- Document excerpt:
= = = = = = =

Hardening involves reducing the attack surface of your server infrastructure by removing components and privileges that you don't need and securely configuring those that you do. It also means keeping up to date with the latest security patches that are relevant to your environment. Where appropriate, consider using cloud services that address many of the lower-level hardening requirements for you. Keep in mind, however, that using cloud services doesn't entirely remove the need for infrastructure hardening, but it can reduce the amount of effort on your part.
All infrastructure should be hardened according to vendor and industry guidelines, where available, including CIS benchmarks and product specific security guides (e.g. AWS, Kubernetes, Docker, etc.). Hardening should be applied to all infrastructure, including virtual machines, containers, language runtimes, and any cloud infrastructure / services that you may be using. For example, S3 buckets should be hardened to prevent accidental public access.
Infrastructure hardening is not a one-off event, but should rather be driven by an automated set of rules to validate that it meets your requirements. These checks should be run on a regular basis to detect when the infrastructure drifts from the intended configuration, and before any changes are promoted through environments to identify regressions.
Examples:
CIS benchmark scanners (e.g. Docker Bench, Kube Bench, etc.)
Attack tools (e.g. Metasploit, Kube Hunter, Pacu, etc.)
Cloud tools (e.g. Turbot, Forseti Security, AWS Trusted Advisor, AWS Inspector, Azure Security Centre, GCP Cloud Security Command Center, ScoutSuite, etc.)

= = = = = = =

- Given material:
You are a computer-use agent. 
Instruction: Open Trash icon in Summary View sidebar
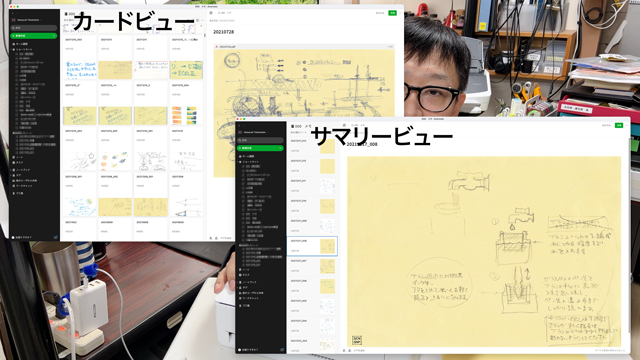[240, 305]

= = = = = = =

- What this exercise asks:
[1] Return everything in the infrastructure hardening text from "All infrastructure should" down to "to identify regressions.".
[2] Supply the next part of the infrastructure hardening text, starting after its final line.
The lines are unrelated to the infrastructure hardening text.

- Final answers:
[1]
All infrastructure should be hardened according to vendor and industry guidelines, where available, including CIS benchmarks and product specific security guides (e.g. AWS, Kubernetes, Docker, etc.). Hardening should be applied to all infrastructure, including virtual machines, containers, language runtimes, and any cloud infrastructure / services that you may be using. For example, S3 buckets should be hardened to prevent accidental public access.
Infrastructure hardening is not a one-off event, but should rather be driven by an automated set of rules to validate that it meets your requirements. These checks should be run on a regular basis to detect when the infrastructure drifts from the intended configuration, and before any changes are promoted through environments to identify regressions.

[2]
Certificate validation (e.g. Qualys SSL Labs, etc.)
Segregation should be used to minimise the impact of an attack. Network & infrastructure segmentation limits the attacker's ability to traverse laterally in the event of a compromise. Secret segmentation separates keys or credentials, limiting the impact when secrets are compromised and facilitating easy revocation and rotation.
Least privilege also ensures that a compromise is contained to a limited set of infrastructure. For example, an application should only have limited access to the database it needs to talk to. It should not have access to the entire database server, including other unrelated databases.
Many software products are not secure by default. Out-of-the-box and quickstart guides and configurations will often lead an insecure system with easily-discovered vulnerabilities. Insecure configuration of software is one of the most common causes of system compromise, and can potentially lead to significant impact to the organisation. This has resulted in Security Misconfiguration being included at position 6 in the OWASP Top 10 2017.
All software should be configured to enable security features such as authentication and access control, and to remove unsafe defaults such as default administrative credentials (following vendor security documentation where available).
A good example is the easy discovery of publicly exposed Jenkins servers on Shodan. Attackers use tools like this to discover likely easy targets, where default admin credentials will probably succeed.
We want to reduce the risk of compromised secrets, increase visibility of the use of secrets through auditing, and increase our ability to respond if secrets are compromised. Having a system that makes it easy to manage secrets means we can offer fine-grained secrets that also reduce the blast radius when a secret is compromised.
For example, using automated certificate management through services such as LetsEncrypt allows you to provision short-lived certificates that automatically renew, reducing the risk of downtime due to certificate expiry and the impact of certificate compromise.
We should aim for centralised, automated secrets management that can provide features such as:
Easy rotation
Rapid response when a secret is comprised
Rotation when there could be a compromise (e.g. a team member leaves)
Reducing the lifespan of a secret
Access controls
Based on policy or roles (e.g. delivery team can write secrets, but only the product can read them)
Based on environment (e.g. production secrets can only be retrieved from within the production environment)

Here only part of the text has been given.